La Stampa, 27 febbraio 2018
Dalla nostalgia per Salò all’ascesa nelle periferie. Radiografia del movimento dell’ultradestra cresciuto nelle università
Era il lontano 2003: all’Esquilino un gruppo di giovani di estrema destra occupava uno stabile a Roma, zona Piazza Vittorio, e lo intitolava al loro mito, il poeta Ezra Pound. Un poeta maledetto, che amò talmente il fascismo e la Repubblica sociale da rinnegare i suoi Stati Uniti, e perciò in patria fu rinchiuso 13 anni in un manicomio dopo la guerra.
Da allora, ne hanno fatta di strada, i giovanotti di CasaPound. Amano le azioni eclatanti, quelle che non piacciono a nessuno, tipo i manichini impiccati sotto i ponti (era il 16 gennaio 2005), oppure i cappucci sulle statue degli eroi risorgimentali (nel novembre 2008), l’assalto al set dove si registra «Il grande fratello» a Roma (sempre nel 2008), fino alla distribuzione di generi alimentari in Grecia assieme ai camerati di Alba Dorata (nel settembre 2015).

Compiti da svolgere ->
1. Secondo l'articolo su CasaPound, in che anno il gruppo di giovani di estrema destra occupò lo stabile all'Esquilino?
2. Prosegui l'articolo su CasaPound a partire dall'ultima frase riportata.

[Voci del dataset]
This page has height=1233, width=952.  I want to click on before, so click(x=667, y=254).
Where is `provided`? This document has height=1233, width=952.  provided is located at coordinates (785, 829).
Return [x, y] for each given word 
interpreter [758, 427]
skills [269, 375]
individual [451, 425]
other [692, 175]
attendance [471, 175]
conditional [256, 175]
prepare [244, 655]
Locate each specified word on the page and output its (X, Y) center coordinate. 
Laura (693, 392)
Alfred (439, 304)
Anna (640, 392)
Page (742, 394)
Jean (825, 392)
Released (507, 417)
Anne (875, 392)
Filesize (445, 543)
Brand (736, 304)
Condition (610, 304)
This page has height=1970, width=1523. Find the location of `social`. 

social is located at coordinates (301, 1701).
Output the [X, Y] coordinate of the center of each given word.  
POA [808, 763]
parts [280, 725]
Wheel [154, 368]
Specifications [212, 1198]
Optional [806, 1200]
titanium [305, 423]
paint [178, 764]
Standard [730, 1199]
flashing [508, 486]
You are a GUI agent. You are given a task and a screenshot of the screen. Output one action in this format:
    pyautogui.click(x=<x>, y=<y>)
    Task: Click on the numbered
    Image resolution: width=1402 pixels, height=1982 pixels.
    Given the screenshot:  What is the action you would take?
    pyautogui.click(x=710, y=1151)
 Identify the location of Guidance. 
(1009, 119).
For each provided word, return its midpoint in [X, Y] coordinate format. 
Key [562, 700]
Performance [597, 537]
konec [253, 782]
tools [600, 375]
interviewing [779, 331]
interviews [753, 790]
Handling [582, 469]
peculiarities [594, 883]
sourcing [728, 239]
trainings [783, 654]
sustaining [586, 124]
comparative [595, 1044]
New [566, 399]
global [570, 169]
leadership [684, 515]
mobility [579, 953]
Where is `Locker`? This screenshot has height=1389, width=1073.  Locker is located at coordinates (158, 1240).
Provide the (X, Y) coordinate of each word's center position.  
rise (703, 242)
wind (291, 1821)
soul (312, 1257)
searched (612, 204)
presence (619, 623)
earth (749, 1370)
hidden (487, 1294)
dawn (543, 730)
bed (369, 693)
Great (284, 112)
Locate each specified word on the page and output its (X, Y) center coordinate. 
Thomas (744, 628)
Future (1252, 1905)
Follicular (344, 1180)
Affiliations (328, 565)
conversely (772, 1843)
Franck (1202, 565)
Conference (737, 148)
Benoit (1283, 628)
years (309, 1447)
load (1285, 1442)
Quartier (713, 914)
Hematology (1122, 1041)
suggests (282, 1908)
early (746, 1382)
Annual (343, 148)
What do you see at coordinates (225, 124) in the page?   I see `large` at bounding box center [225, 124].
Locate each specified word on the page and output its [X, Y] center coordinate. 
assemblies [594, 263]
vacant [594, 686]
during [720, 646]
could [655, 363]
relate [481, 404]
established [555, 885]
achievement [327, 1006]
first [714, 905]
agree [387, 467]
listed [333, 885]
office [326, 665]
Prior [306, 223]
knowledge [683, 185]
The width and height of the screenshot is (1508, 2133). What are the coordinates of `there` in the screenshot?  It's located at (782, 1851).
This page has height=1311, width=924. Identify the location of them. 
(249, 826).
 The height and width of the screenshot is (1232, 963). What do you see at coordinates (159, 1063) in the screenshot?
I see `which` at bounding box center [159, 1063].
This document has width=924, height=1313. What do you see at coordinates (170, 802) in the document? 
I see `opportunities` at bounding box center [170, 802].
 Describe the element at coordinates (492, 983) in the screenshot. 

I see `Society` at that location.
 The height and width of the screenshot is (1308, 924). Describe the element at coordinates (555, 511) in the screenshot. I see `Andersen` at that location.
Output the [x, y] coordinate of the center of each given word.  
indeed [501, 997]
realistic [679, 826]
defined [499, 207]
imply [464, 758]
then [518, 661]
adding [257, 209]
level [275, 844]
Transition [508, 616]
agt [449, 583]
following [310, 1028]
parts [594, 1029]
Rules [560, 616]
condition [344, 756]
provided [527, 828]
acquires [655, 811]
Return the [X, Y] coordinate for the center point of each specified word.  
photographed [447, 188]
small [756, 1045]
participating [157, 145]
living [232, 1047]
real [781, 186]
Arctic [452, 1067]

Soluzioni dell'esercizio ->
1. Nel 2003.

2.
Nel frattempo crescono le sedi in giro per l’Italia. Aumentano le occupazioni «non conformi», nel senso che non sono quelle dei centri sociali di estrema sinistra, ma in fondo si assomigliano. Di pari passo alle manifestazioni lugubri contro i centri di accoglienza per migranti, intanto, CasaPound ha curato anche la diffusione di una sua cultura. Di qui una rete librerie per le pubblicazioni d’area, decine e decine di conferenze con autori anche illustri, pubblicazioni. Hanno anche una band di riferimento, gli «Zetazeroalfa», di cui il presidente Luca Iannone è il leader.
Rapidamente il gruppo estende il suo raggio di azione. Dal 2006 in poi cresce lentamente ma inesorabilmente anche nelle scuole e nelle università attraverso la sigla Blocco Studentesco. Oggi è presente in 40 città e fa promozione tra i giovanissimi: a Roma, nel 2009, ha raccolto oltre 11.000 voti, pari al 28% del totale.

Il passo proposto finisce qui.